### Consigne 1
Pouvez-vous recopier le passage de l'article sur le port du voile qui va de « Des témoignages comme » à « néanmoins Olivier Esteves. » ?
*-*-*
Hijab (tenue qui couvre la tête) sur la tête, Laura se souvient : « Je me suis convertie à l’âge de 17 ans au lycée, juste avant d’entrer à l’université ». Jointe par 20 Minutes, elle raconte les craintes de ses parents. « C’était l’époque où beaucoup partaient faire le djihad en Syrie. »

La jeune fille, qui habite aujourd’hui à Londres, se dirige alors vers l’enseignement. « Lors d’un stage pour mon master, la directrice d’une association m’a fait comprendre que je ne pourrais pas garder mon voile lors du stage, raconte-t-elle. Je ne comprenais pas cette interdiction car ma mission était d’enseigner le français à un public migrant dont certaines femmes portaient le voile. »

Afficher sa religion a toujours été problématique pour cette jeune femme âgée aujourd’hui de 27 ans. « J’ai toujours senti un regard méfiant, d’autant qu’on voyait que je n’étais pas maghrébine », poursuit-elle. Depuis qu’elle enseigne dans une école, à Londres, porter le voile passe inaperçue. « Le droit à l’indifférence, précise-t-elle. Certains portent des croix, d’autres la kippa. Ici, la direction met à disposition une salle de prière multiconfessionnelle. »

Méthode d’enquête contestable ?

Des témoignages comme ceux-là, les trois auteurs en ont récolté des centaines. « On a mis le doigt sur une réalité qui est difficile à quantifier car il n’y a aucun chiffre officiel », reconnaît néanmoins Olivier Esteves.

La méthode d’enquête pourrait même être contestée. « C’est vrai qu’il existe un biais de sélection car nous avons lancé notre appel à témoins sur Mediapart, avoue-t-il. Mais nous avons été surpris par l’engouement généré par cette enquête inédite en France. A d’autres de s’en emparer pour faire une étude plus poussée. »
*-*-*
### Consigne 2
Pouvez-vous convertir en liste JSON de chaînes les enregistrements, depuis leur début jusqu'à la ligne contenant « (1620, 662) » incluse, avec une chaîne par ligne et sans les lignes vides ?
*-*-*
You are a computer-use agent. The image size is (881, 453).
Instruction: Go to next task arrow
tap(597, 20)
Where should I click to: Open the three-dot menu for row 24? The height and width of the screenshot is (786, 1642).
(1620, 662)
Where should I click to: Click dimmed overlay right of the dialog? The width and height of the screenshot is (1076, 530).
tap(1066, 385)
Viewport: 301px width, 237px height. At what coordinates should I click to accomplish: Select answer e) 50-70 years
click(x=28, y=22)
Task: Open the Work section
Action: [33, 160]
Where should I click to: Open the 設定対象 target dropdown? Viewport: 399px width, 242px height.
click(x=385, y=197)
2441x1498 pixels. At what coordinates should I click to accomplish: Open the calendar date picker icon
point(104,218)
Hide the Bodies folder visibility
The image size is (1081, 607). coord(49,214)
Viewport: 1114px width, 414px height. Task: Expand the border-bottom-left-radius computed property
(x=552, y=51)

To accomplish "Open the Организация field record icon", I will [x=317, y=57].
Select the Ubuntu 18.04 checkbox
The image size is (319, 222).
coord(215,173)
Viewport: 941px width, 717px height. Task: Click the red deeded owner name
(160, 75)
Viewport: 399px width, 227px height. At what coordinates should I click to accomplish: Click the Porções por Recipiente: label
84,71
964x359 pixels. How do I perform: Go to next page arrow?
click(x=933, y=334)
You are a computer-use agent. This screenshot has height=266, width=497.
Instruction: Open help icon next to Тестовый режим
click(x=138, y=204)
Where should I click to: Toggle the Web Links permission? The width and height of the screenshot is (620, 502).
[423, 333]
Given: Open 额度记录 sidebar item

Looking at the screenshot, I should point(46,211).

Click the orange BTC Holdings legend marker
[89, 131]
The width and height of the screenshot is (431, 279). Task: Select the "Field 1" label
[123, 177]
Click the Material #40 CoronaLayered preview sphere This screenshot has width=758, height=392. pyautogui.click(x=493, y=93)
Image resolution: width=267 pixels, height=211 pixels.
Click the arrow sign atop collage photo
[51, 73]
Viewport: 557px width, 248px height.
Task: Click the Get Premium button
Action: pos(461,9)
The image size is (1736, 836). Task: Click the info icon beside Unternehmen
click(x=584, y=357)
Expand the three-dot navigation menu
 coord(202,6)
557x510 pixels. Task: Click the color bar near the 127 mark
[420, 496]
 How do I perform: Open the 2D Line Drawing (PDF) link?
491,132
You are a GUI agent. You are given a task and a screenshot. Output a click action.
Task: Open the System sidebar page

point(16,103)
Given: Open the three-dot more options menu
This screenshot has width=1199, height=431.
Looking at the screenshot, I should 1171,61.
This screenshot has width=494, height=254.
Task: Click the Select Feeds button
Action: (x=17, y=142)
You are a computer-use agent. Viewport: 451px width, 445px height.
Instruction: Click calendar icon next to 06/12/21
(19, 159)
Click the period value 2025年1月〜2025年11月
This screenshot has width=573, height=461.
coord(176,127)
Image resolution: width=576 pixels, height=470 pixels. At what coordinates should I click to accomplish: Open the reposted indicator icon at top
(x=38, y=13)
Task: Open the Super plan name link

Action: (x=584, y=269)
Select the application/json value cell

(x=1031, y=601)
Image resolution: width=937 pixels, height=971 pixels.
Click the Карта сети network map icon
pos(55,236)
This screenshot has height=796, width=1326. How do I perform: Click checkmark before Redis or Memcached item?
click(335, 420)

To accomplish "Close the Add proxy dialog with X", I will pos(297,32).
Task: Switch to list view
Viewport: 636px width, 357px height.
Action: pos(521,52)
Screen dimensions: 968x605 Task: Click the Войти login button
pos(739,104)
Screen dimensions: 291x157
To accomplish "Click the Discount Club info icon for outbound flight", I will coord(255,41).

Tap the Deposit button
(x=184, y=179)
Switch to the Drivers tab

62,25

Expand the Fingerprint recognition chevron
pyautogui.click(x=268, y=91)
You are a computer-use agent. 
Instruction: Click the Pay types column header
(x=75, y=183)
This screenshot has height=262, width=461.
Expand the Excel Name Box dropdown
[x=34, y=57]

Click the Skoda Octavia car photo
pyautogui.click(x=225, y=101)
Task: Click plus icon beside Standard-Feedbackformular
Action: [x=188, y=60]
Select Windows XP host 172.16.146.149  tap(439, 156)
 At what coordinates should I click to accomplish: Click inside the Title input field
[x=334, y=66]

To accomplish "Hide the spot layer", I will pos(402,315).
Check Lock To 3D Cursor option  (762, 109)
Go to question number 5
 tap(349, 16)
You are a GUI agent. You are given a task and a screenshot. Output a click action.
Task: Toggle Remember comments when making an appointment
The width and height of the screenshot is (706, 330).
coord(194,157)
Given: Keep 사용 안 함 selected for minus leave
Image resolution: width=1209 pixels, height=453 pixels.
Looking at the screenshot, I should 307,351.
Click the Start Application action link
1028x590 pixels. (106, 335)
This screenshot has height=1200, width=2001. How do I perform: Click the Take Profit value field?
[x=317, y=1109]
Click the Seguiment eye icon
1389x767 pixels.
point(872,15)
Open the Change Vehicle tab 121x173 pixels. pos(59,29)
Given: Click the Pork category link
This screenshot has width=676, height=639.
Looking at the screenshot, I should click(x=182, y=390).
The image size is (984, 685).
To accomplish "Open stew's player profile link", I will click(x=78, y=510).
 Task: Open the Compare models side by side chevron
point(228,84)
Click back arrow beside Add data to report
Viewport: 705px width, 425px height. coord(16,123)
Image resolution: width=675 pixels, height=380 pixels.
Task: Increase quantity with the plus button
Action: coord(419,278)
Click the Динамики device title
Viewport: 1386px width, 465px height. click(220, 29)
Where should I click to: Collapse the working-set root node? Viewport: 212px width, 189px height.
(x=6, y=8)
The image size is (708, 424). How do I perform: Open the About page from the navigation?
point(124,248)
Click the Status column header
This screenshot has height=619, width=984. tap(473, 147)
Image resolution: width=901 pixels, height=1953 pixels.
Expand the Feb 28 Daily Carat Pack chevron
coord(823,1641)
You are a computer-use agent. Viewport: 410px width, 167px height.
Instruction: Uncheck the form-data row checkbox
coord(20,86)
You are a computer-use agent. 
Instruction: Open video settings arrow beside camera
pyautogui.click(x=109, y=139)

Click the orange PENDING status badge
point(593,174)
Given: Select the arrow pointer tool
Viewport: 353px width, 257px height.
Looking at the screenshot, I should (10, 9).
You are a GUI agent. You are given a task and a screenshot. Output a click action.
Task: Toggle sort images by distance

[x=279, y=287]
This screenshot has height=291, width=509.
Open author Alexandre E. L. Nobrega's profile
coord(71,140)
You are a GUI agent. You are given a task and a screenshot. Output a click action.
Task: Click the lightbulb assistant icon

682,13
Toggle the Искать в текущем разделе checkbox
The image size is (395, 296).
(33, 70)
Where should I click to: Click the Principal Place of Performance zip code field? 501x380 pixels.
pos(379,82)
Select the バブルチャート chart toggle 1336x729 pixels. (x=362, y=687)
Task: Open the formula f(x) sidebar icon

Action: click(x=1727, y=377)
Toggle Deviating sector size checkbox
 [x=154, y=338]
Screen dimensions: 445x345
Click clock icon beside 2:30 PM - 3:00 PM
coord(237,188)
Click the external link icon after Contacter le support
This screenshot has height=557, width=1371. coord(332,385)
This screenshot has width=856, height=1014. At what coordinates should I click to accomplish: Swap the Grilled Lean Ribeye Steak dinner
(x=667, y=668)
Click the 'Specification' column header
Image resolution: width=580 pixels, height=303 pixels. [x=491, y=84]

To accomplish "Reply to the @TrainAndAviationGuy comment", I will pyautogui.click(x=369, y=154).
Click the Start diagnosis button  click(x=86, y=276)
*-*-*
### Solution du problème 1
Des témoignages comme ceux-là, les trois auteurs en ont récolté des centaines. « On a mis le doigt sur une réalité qui est difficile à quantifier car il n’y a aucun chiffre officiel », reconnaît néanmoins Olivier Esteves.

### Solution du problème 2
[
  "You are a computer-use agent. The image size is (881, 453).",
  "Instruction: Go to next task arrow",
  "tap(597, 20)",
  "Where should I click to: Open the three-dot menu for row 24? The height and width of the screenshot is (786, 1642).",
  "(1620, 662)"
]